Главной целью ученых было, разумеется, не просвещение арабов, а исследование страны. И в этом они преуспели. Монж, Бертолле, Денон и Фурье были, так сказать, мозгом научной экспедиции. Руками же ее были молодые исследователи, которые с рвением необычайным приносили и приносили в здание Каирского института новые материалы. Так в хорошей пчелиной семье рабочие пчелы собирают за одно лето достаточно нектара, чтобы к осени была уже не одна семья, а две.

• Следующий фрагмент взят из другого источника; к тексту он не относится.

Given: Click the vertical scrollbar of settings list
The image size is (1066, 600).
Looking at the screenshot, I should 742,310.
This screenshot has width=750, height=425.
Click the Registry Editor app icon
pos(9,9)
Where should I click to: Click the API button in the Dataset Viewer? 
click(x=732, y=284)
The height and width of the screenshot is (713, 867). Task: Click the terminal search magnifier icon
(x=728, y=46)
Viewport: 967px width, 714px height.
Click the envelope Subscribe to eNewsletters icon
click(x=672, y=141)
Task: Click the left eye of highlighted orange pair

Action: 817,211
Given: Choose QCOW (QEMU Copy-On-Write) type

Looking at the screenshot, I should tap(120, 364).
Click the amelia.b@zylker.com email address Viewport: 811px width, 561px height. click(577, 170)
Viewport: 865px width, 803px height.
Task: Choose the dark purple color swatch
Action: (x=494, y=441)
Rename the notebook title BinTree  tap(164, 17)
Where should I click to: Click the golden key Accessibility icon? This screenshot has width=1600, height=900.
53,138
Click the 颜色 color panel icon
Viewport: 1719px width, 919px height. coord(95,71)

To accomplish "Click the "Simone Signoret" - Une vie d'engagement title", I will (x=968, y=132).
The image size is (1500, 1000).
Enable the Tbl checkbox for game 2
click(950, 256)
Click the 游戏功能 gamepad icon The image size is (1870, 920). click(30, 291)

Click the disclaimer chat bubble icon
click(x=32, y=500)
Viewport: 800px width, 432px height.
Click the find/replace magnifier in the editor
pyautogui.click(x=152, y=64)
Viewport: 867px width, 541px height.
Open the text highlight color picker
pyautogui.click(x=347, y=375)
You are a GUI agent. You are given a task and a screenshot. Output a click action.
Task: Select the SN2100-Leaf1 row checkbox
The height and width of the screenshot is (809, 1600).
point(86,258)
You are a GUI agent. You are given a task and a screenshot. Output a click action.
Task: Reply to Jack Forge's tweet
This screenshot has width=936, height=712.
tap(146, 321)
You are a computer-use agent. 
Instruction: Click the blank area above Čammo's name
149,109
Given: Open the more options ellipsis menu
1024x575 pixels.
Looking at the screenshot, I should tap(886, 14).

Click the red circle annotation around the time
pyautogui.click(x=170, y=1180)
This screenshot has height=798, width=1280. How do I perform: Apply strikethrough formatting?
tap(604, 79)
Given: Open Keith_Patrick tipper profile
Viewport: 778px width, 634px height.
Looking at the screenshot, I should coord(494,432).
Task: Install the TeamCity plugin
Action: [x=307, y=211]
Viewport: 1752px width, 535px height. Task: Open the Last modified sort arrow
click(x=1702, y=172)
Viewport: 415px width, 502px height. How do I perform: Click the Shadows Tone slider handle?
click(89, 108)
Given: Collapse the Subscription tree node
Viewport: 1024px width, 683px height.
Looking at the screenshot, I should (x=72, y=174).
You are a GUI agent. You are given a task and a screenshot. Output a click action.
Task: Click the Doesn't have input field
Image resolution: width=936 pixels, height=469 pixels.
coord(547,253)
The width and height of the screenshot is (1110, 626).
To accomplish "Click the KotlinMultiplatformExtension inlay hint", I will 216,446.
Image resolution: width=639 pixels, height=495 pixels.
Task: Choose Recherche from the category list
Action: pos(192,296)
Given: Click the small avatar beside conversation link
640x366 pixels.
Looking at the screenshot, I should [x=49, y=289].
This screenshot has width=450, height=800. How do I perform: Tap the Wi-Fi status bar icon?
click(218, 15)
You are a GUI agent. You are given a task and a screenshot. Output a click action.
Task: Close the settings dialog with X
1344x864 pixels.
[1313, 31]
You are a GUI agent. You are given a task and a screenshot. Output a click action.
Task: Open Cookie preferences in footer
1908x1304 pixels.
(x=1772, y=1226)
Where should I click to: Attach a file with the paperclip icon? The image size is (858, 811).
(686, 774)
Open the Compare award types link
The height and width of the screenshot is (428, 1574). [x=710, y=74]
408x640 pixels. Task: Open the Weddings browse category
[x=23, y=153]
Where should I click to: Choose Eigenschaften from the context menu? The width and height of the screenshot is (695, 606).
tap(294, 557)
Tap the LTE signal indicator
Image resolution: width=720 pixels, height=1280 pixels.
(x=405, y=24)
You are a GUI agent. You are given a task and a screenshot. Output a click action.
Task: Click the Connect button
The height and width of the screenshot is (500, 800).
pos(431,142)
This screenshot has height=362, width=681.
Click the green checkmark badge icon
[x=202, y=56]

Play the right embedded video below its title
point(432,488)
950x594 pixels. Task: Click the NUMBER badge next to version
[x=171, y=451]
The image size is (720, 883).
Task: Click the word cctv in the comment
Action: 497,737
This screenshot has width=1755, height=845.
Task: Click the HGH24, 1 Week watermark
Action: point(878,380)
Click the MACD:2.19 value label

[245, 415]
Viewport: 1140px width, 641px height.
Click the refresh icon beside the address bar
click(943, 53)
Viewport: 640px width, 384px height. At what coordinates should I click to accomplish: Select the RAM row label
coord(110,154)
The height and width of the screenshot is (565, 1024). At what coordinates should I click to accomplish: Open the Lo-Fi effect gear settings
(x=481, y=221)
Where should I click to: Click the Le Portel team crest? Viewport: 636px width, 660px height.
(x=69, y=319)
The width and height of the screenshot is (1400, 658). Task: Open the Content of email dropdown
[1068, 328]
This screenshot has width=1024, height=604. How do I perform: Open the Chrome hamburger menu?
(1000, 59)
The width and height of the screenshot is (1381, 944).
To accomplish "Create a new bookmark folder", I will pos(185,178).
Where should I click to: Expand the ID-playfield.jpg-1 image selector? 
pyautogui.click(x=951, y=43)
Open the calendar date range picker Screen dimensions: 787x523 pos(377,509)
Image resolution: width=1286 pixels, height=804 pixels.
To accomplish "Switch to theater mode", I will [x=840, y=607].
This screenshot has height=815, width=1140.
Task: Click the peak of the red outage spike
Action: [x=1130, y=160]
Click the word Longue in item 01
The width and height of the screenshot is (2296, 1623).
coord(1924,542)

Каирский институт сделал гораздо больше, чем свойственно самой хорошей научной семье. Его материалов хватило на несколько лет работы. Да и не здесь ли, в Египте, глядя на работу Монжа и его сотрудников, Бонапарт впервые подумал о символе его будущей империи — неутомимой пчеле!.. Не здесь ли окончательно укрепится в нем вера в науку и любовь к ученым, которая сохранится до последнего дня его жизни!

Неужели вы их бросите?

Казалось, ничто не предвещало беды. Институт работал вдохновенно и слаженно. Население города занималось своими делами и исправно выполняло предписания Великого дивана, руководимого комиссарами Монжем и Бертолле, и указаниями Каирского дивана, которым руководил гражданин Фурье, талантливый математик… И вдруг 21 октября 1798 года Каир взбунтовался. Все посты и караулы оказались перебиты и перерезаны, а здание главного штаба разграблено и полностью разрушено.

Огромная толпа окружила со всех сторон дворец, в котором размещался Каирский институт, грозя немедленной расправой всем, кто укрылся за тонкой решетчатой садовой оградой. Ученые жили настолько мирными намерениями, что у них не было ни ружей, ни пушек, ни вообще какой бы то ни было охраны или средств обороны.

И ряды дрогнули: часть ученых, литераторов и художников подалась к дверям в расчете на спасение. Однако на пути беглецов внезапно возникла рослая фигура, простершая руки вперед.